» Required work: Once the line with "This screenshot has height=226, width=361." is found in the data, output it and each following line exactly, up to and including the line with "Given: Collapse the Windows Logs tree node", and nothing before or after.

*** Opening of Source records ***

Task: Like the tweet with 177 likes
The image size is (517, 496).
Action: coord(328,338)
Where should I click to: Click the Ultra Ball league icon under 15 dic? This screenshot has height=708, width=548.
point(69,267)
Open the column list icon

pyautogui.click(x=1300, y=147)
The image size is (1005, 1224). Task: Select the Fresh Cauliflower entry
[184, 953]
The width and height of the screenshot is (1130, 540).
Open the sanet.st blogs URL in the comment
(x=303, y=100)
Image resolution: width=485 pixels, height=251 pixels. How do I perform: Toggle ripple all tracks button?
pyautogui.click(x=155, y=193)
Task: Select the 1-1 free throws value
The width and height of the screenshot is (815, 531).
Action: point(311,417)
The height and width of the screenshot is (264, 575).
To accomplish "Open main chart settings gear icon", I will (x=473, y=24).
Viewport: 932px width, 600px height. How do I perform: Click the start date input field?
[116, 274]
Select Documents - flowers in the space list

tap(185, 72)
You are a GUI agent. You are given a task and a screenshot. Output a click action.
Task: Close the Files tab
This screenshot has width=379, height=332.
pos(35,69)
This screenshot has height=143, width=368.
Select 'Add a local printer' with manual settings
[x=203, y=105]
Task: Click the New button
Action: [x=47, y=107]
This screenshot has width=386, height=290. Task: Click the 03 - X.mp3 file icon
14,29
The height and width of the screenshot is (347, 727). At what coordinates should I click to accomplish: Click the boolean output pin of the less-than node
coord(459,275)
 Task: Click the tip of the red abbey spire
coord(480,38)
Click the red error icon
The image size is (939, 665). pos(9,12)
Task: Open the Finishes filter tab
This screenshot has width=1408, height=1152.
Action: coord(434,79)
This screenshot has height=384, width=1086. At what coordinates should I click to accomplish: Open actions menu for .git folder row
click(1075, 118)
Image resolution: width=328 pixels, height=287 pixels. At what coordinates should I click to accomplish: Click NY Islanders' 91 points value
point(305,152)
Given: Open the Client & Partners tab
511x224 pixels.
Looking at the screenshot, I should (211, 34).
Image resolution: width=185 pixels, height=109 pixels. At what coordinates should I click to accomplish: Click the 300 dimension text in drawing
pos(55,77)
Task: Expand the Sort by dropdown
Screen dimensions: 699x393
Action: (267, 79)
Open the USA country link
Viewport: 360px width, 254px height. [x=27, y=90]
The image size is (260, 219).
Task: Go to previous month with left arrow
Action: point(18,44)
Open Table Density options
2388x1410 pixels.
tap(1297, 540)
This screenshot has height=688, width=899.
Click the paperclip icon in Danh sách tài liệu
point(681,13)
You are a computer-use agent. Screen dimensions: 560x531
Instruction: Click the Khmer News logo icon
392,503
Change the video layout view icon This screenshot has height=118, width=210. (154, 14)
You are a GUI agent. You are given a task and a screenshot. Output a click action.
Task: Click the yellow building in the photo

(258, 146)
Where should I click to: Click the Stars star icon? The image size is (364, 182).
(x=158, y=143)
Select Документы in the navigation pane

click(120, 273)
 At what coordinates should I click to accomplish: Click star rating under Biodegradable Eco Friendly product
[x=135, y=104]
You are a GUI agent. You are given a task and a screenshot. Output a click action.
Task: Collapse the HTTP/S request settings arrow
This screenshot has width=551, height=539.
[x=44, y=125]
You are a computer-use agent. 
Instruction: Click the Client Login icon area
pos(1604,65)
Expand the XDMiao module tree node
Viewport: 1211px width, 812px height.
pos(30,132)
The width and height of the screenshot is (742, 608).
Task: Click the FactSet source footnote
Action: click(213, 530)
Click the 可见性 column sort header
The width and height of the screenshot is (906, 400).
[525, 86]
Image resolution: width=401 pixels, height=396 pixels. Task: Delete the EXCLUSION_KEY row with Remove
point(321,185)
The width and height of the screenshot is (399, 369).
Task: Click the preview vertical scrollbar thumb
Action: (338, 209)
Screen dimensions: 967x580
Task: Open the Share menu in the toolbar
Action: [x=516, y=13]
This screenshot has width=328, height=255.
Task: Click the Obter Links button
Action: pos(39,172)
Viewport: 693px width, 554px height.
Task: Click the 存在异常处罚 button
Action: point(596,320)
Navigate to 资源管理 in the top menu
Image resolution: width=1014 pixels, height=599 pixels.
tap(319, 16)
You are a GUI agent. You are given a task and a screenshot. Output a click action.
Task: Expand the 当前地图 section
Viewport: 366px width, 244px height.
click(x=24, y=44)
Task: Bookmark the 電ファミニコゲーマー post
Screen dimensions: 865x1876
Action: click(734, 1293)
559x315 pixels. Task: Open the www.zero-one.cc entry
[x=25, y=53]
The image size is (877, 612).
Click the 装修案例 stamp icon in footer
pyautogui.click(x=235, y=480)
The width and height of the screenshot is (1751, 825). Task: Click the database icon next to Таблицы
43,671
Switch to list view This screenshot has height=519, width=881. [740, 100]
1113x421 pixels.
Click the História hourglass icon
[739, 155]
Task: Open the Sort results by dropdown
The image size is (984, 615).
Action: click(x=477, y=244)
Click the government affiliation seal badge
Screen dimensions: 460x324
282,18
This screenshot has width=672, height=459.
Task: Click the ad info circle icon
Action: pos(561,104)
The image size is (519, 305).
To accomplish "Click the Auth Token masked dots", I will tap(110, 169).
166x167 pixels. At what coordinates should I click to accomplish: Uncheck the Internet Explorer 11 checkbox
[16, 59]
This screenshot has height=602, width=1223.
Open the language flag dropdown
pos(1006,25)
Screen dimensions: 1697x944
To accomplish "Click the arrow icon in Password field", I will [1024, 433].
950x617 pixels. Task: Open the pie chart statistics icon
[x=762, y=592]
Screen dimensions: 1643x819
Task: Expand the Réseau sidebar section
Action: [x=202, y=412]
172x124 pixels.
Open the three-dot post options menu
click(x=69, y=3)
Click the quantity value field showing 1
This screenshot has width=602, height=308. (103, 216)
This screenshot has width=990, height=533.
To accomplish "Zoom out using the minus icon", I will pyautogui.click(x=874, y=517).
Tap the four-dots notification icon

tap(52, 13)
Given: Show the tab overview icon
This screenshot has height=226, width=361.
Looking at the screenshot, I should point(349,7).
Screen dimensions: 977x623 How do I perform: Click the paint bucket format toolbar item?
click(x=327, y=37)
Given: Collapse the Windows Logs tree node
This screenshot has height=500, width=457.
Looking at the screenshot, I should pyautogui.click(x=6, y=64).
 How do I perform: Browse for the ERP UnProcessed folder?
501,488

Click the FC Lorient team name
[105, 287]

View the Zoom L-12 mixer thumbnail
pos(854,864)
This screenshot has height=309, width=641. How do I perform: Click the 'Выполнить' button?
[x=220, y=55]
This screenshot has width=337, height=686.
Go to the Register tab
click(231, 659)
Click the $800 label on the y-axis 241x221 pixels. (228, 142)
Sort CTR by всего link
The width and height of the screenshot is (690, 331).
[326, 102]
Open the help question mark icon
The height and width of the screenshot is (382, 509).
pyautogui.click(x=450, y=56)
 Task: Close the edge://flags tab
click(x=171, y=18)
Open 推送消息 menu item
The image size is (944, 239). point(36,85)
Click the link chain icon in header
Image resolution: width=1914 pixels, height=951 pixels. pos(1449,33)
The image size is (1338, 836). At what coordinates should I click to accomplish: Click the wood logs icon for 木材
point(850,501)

*** Close of Source records ***

» Answer to the exercise:
This screenshot has height=226, width=361.
Looking at the screenshot, I should point(349,7).
Screen dimensions: 977x623 How do I perform: Click the paint bucket format toolbar item?
click(x=327, y=37)
Given: Collapse the Windows Logs tree node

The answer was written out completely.